[Written task 1] In the Latitude festival post, rewrite the passage from "We first went" up to and including "have no regrets.", replacing "summer" with "holiday season".

[Text block]
Monday 25 July 2022

Latitude

We first went to Latitude festival in 2011 and had the time of our lives; music, comedy, fun and laughter it had everything.  So we went again the following year and it was just as good again so it became an essential part of our summer.  I think what we loved was it felt like we were stepping out of society for a few days to spend time in a community of like minded souls unconstrained by convention.  When we reluctantly re-entered the real world on the Monday morning we’d reject its values, preferring those of the world we’d just left.  We would start looking forward to the next festival immediately, ‘only fifty one weeks…’  I have spent some of the best days and nights of my life at Latitude festival and hoped I would do so forever.  But this weekend the festival was held just half an hour away, we didn’t go and have no regrets.

So what changed, was it us or was it them?  Maybe a bit of both.  We’re certainly a decade older now, days of exercise and nights of madness take more of a toll but we know how to pace ourselves, in every sense.  The festival gets more expensive every year which you’d expect, I can just about deal with paying £500 for the weekend for two of us but there needs to be a line up that backs this up and this year it just doesn’t.  I know there will be plenty of people for whom Lewis Capaldi and Snow Patrol are a musical orgasm but for us they have the opposite effect. But there have been other years where the line up hasn’t been anything to get excited about but we’ve gone anyway and had a great time but at £500 its now a bit of a risk. I get that a modern festival needs to make a profit, I understand I’ll be paying over the odds for anything and everything I choose to buy.  I might not like it but I accept it’s what has to happen for a festival to take place, I buy into it and play my part, but I have a right to expect value for money.

I think that’s the point, value for money, for the last few festivals we just haven’t been getting it from Festival Republic.  Forget the musicians and comedians they choose to book because everyone likes their own thing, what constitutes VFM for me might leave the new average Latitude goer thinking ‘WTF?’ which is how it should be.  I’m talking about all the other little things that make up festival life, many of these being the basic things that we need to exist through four days and nights in festival land.  I can tolerate paying too much money for food but I should expect it to be edible and it hasn’t always been, also I don’t deserve to feel ripped off which I have been numerous times over the years.  As for beer, Jesus Christ that is just daylight robbery, last I heard it was six quid for a warm pint of watered down lager, its outrageous but people pay and consume it, because that’s what you do ain’t it?  No wonder people take drugs…  But as we’ve established, I can live with this.  What FR has denied us in recent years are the simple things; adequate working toilets, at times running water and above all else, space.

[Item position entries]
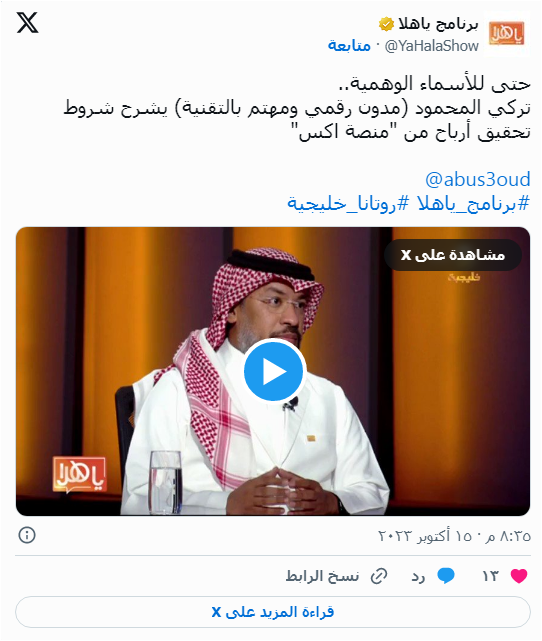Click the copy link chain icon

coord(379,576)
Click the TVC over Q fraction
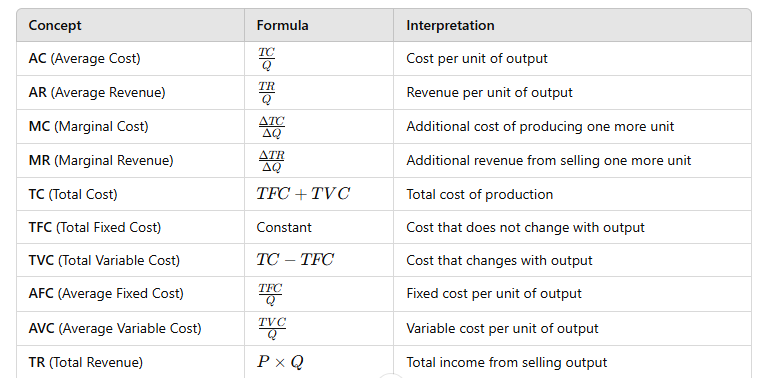The height and width of the screenshot is (378, 769). click(272, 328)
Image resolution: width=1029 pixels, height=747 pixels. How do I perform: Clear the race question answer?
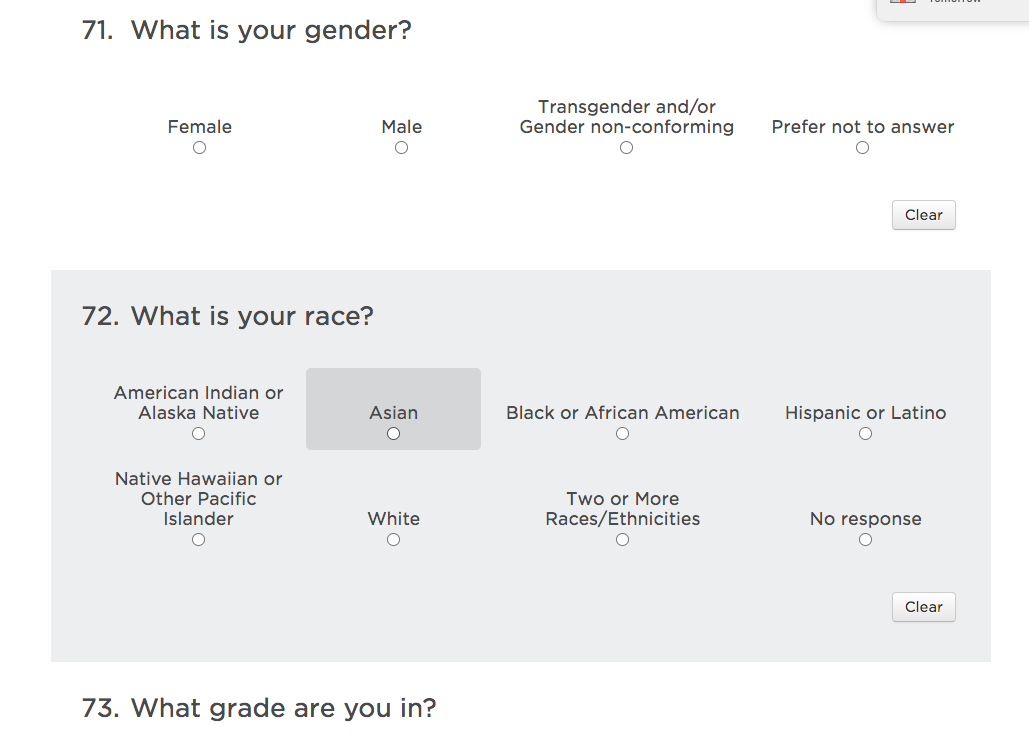pos(923,607)
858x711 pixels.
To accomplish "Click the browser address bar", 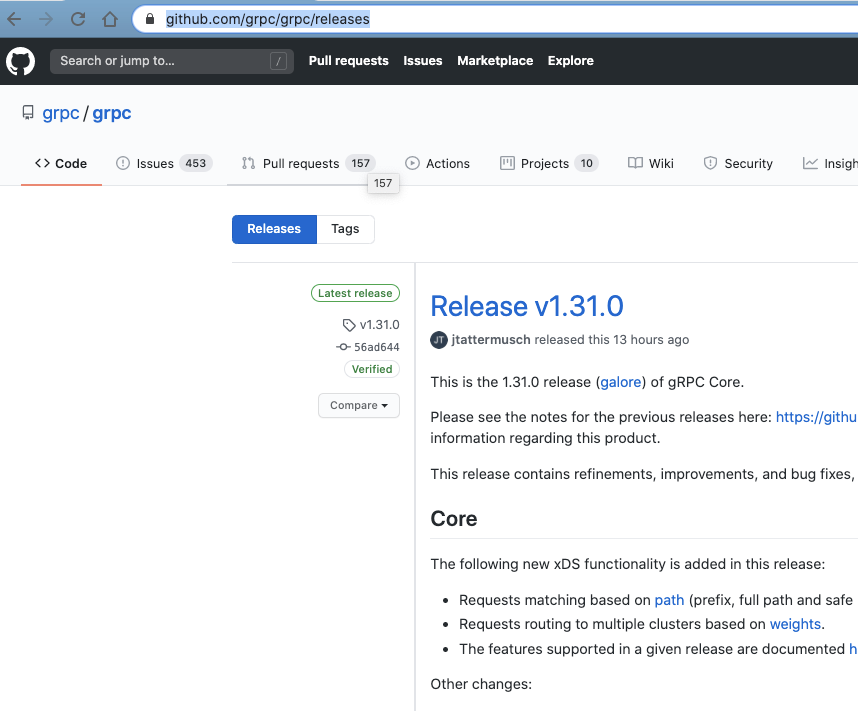I will pyautogui.click(x=268, y=19).
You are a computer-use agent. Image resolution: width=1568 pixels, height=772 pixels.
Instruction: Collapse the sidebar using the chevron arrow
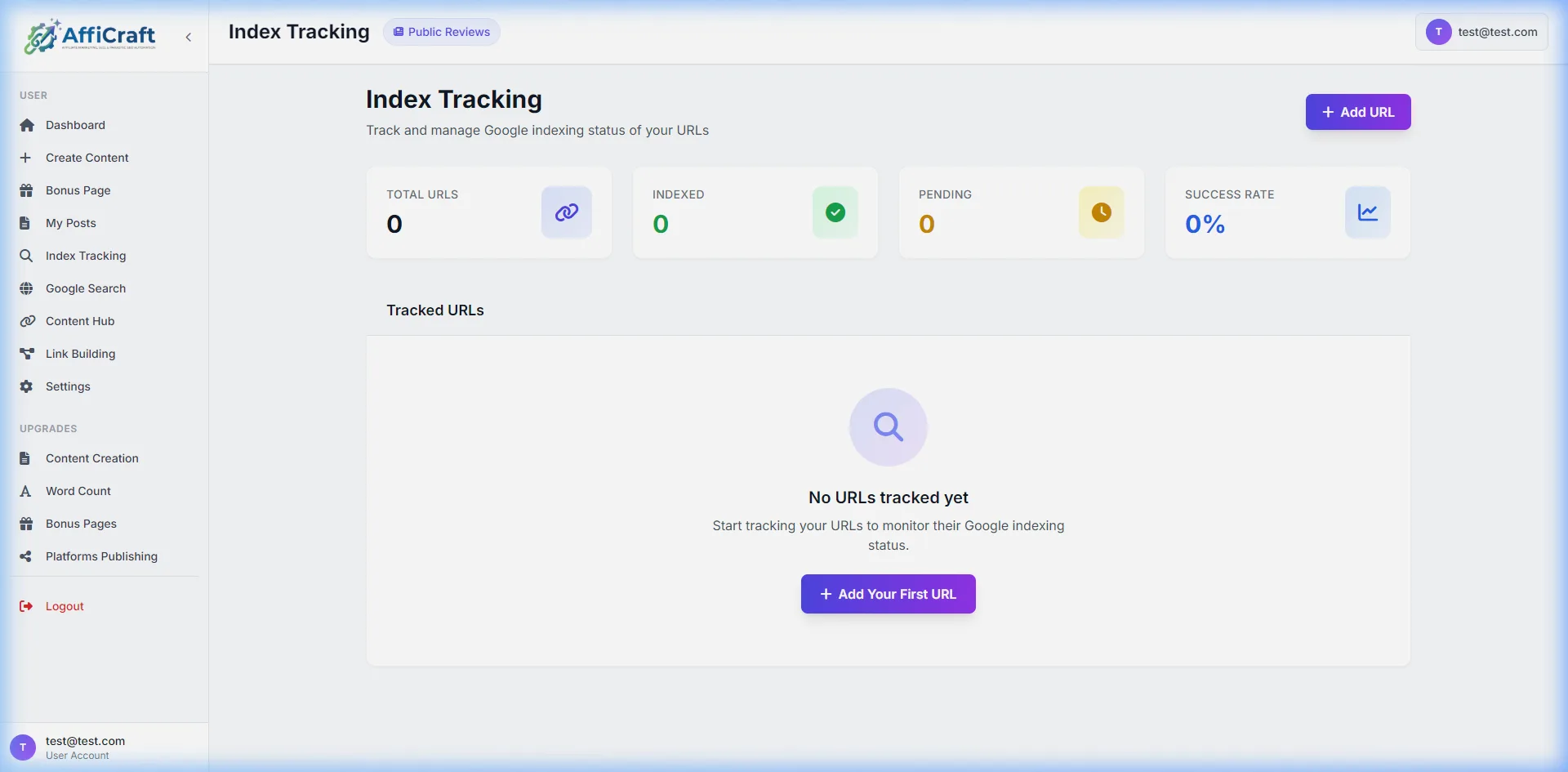click(x=188, y=37)
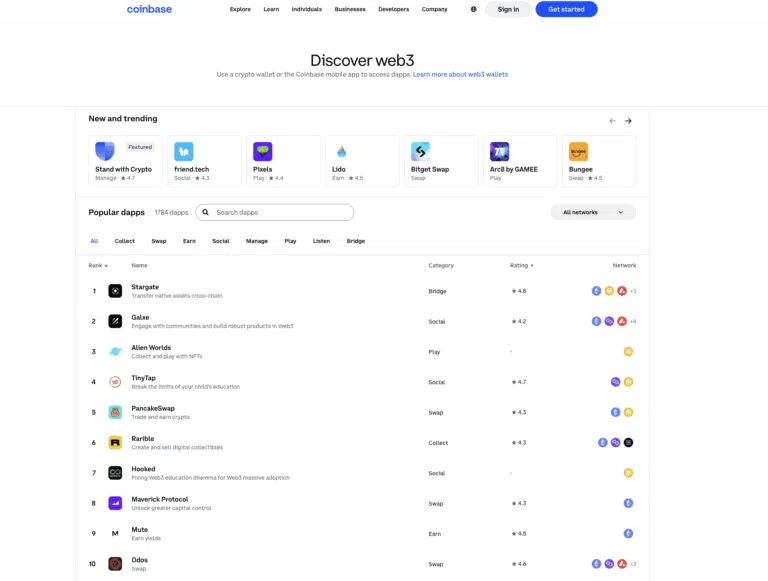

[Written task 2] Copy the item position entries word for word, from the start of the records up to and including the line with "pos(923,607)". Leave out the pictures.

[Exercise response 1]
We first went to Latitude festival in 2011 and had the time of our lives; music, comedy, fun and laughter it had everything.  So we went again the following year and it was just as good again so it became an essential part of our holiday season.  I think what we loved was it felt like we were stepping out of society for a few days to spend time in a community of like minded souls unconstrained by convention.  When we reluctantly re-entered the real world on the Monday morning we’d reject its values, preferring those of the world we’d just left.  We would start looking forward to the next festival immediately, ‘only fifty one weeks…’  I have spent some of the best days and nights of my life at Latitude festival and hoped I would do so forever.  But this weekend the festival was held just half an hour away, we didn’t go and have no regrets.

[Exercise response 2]
Click the copy link chain icon

coord(379,576)
Click the TVC over Q fraction
The height and width of the screenshot is (378, 769). click(272, 328)
Image resolution: width=1029 pixels, height=747 pixels. How do I perform: Clear the race question answer?
pos(923,607)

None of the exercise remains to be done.